Indeed, suppose $U \hookrightarrow X' \stackrel{\pi'}\to S$ is a factorisation into an open immersion and a proper flat morphism. Because $\pi'$ is flat and generically finite, it is quasi-finite, hence finite since it is proper. Since $\pi'$ is finite flat and $S$ is regular, we conclude that $X'$ is Cohen–Macaulay.

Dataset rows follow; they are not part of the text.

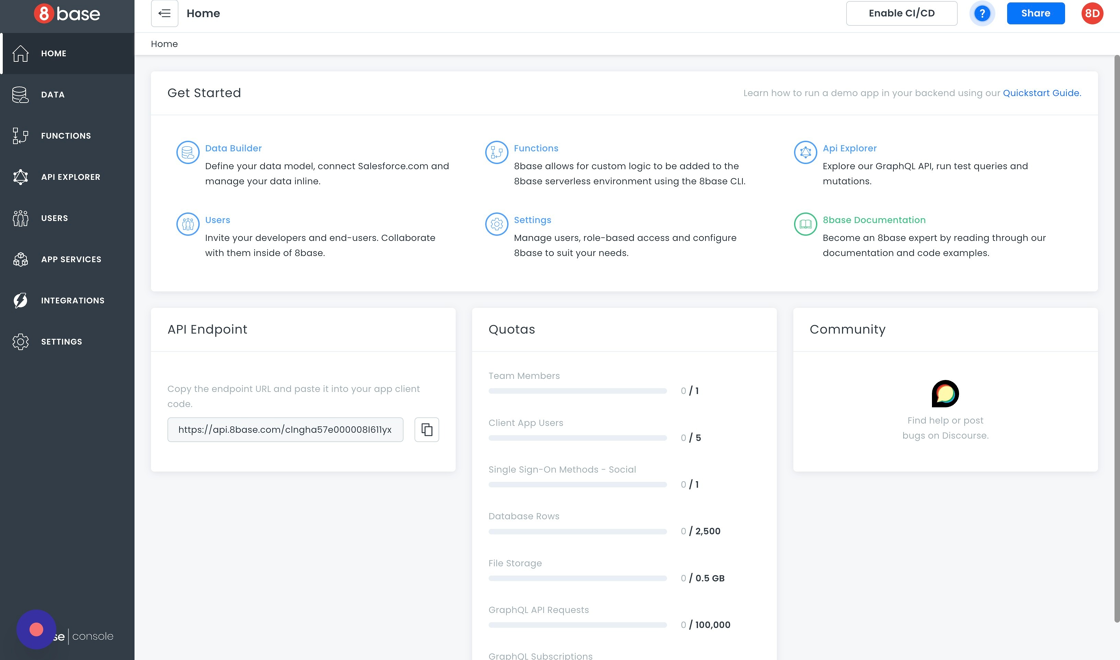Click the Data Builder database icon

tap(187, 152)
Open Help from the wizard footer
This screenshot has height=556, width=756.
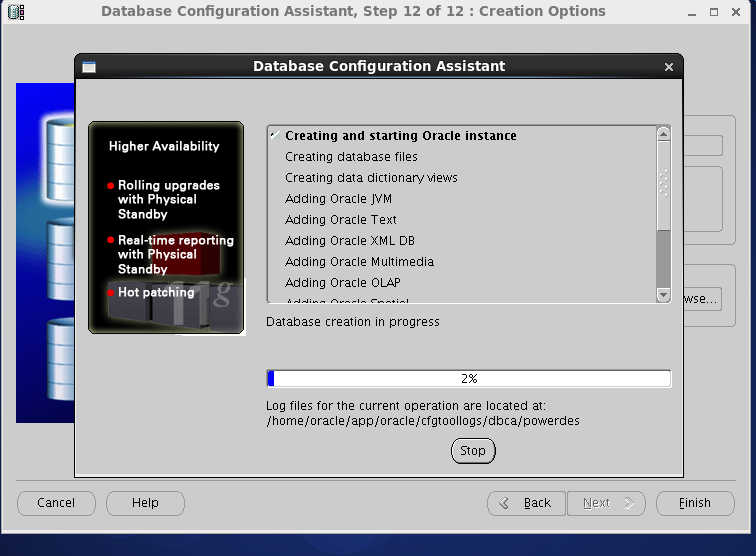click(145, 503)
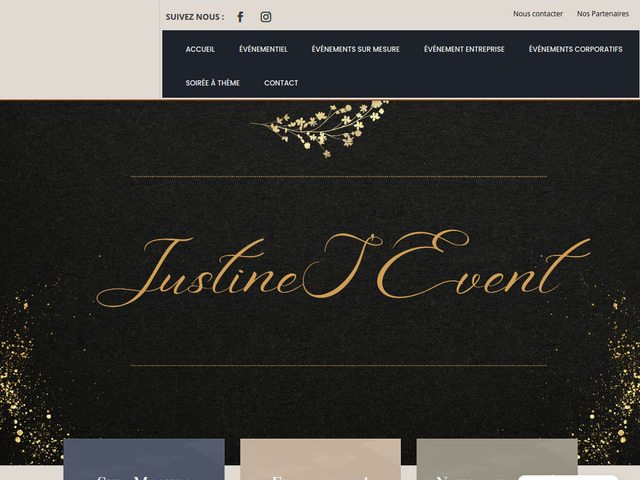The image size is (640, 480).
Task: Click the dotted gold line below logo
Action: tap(338, 365)
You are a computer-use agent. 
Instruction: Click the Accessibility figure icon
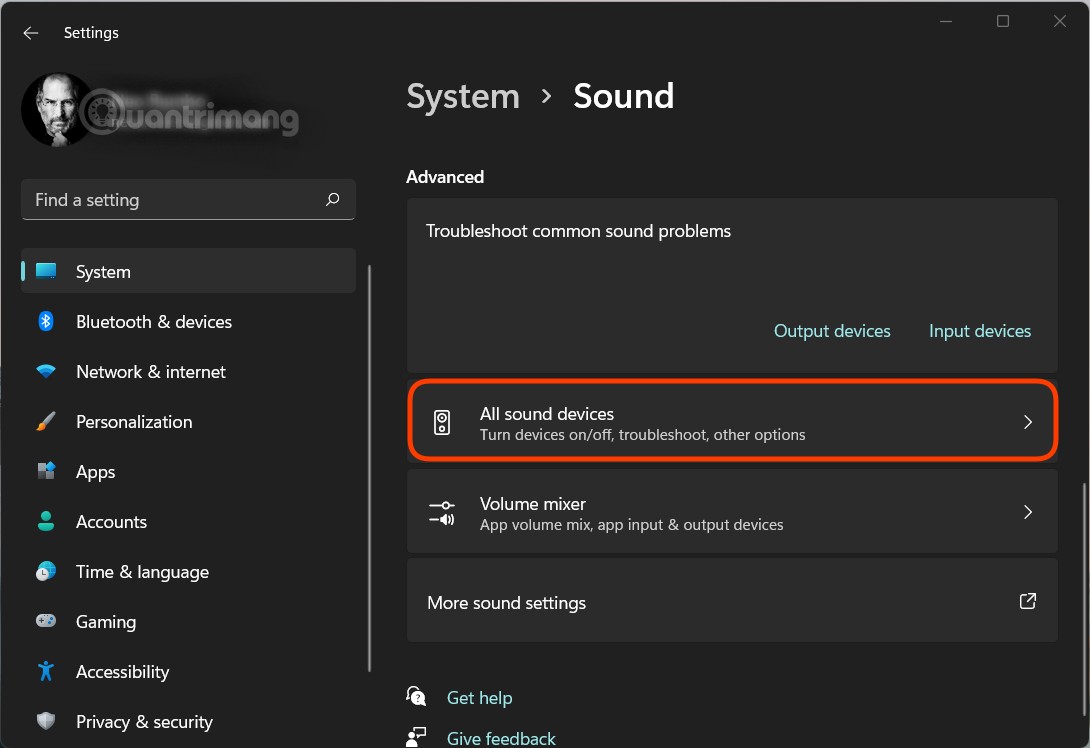point(46,671)
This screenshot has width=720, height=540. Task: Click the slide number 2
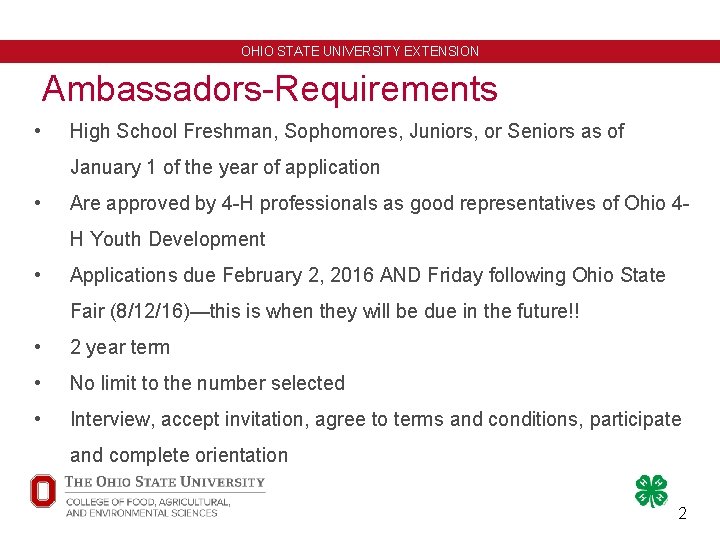682,513
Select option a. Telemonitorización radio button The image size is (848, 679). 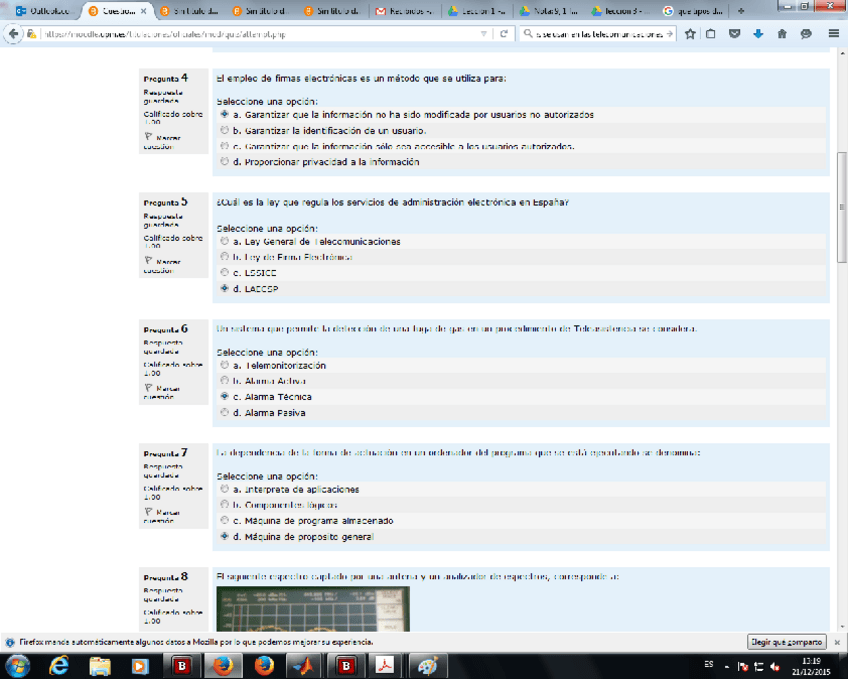224,366
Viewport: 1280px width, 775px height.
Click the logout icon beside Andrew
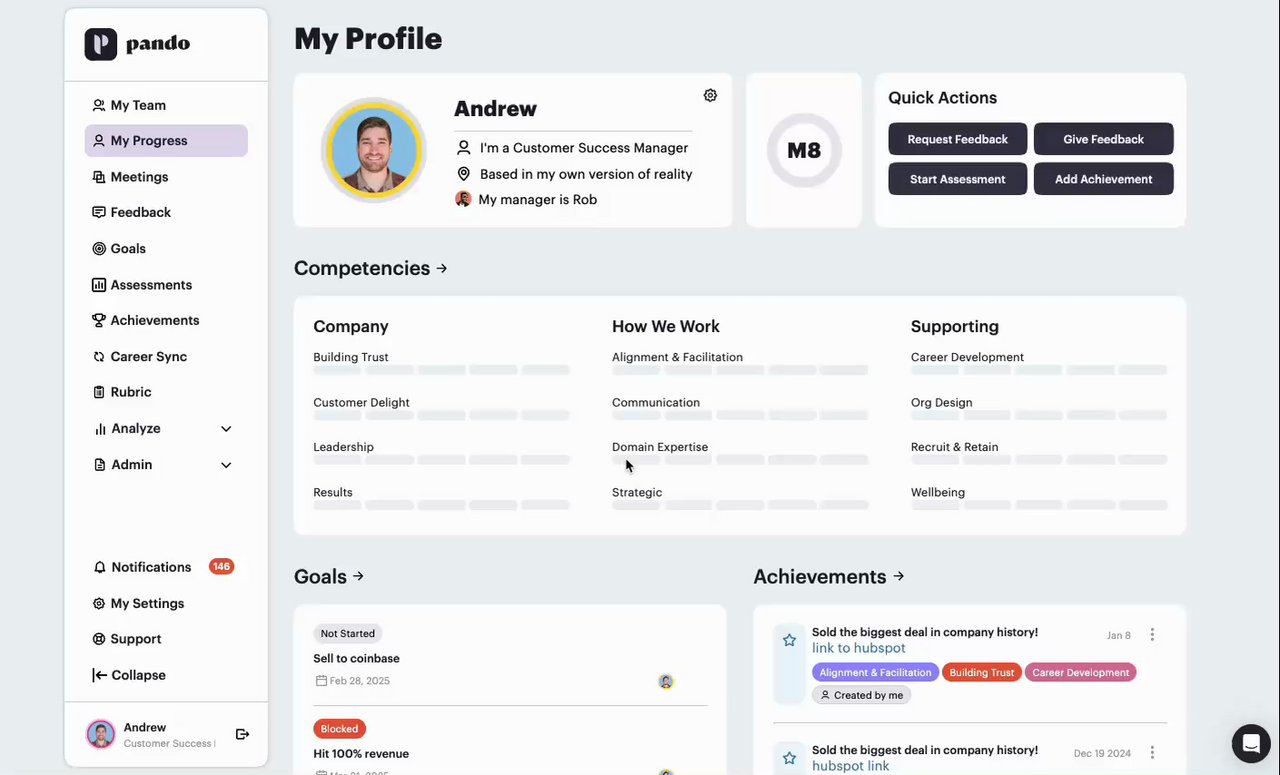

Let $\bar U \subseteq X'$ be the scheme-theoretic closure of $U$, and let $V = S \setminus 0$. Since $\pi^{-1}(V) \subseteq U$, we conclude that $\bar U \setminus U$ is supported on $\pi'^{-1}(0)$, in particular has dimension $0$. By Hartshorne's connectedness theorem, this implies that there are no other components in $X'$ (otherwise two components would meet only in a $0$-dimensional set), i.e. $\bar U = X'$ set-theoretically. Since $X'$ is generically reduced and Cohen–Macaulay, it is reduced, so $\bar U = X'$ scheme-theoretically.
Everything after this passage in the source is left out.